Kareyst Lin | Dec. 13, 2016
Organisations must also understand that the benefits of IoT projects are not immediate.

"[The reason why] we make use of Internet of Things (IoT), is so that we can make possible a seamless customer experience," said Amit Dhupkar, Vice President of Group Technology, SingPost. "The organisation (SingPost) is always focused on delivering a consistent customer experience, and putting the customer at the core of whatever we do. That is how we rally all of our different stakeholders."

At the end of the day, we are delivering a certain service at a certain cost. "[And since] we are in a business, we are responsible to our stakeholders," he explained.

Dhupkar was speaking at a panel discussion at Smart Summit Asia 2016, held in Singapore on 1 December 2016.

The other panelists are Rajarshi Maiti, Technologist, Rolls Royce; Nicolas Payen, Director of Internet of Things Lab, Mann & Hummel; and Claus Nehmzow, Digital Innovation Organisation, BPS.

The panel agreed that in engaging a project like IoT, companies need to look at the long-term return on investment (ROI). This means that they would not be seeing the money coming in from the implementation of IoT that soon.

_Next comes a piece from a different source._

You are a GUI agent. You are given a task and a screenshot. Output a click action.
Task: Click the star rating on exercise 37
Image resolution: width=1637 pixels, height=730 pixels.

Payen gave the example of the adoption of cloud in the past few years. "Business models of [companies in the] software industry have been changed to Software as a Service (SaaS), and customers tend to be more loyal and engaged more commercially."

He felt that IoT is doing something similar to every other industry now; "when people engage with IoT, they start associating the service with your product. Your economic equation changes, because on a product like that, you can keep the customer for longer periods of time. So while you need to have more investments in the beginning, at the end you can build up a very profitable and stable business case," Payen explained.

When talking about the impact of disruptive technologies on existing business models, Nehmzow noted: "The thing about disruptive technologies is that they are agnostic about particular businesses. Take for example artificial intelligence, machine learning, and so on, they don't really count much until they are being applied."

So that is what is powerful about these technologies - they have a very broad application, he said.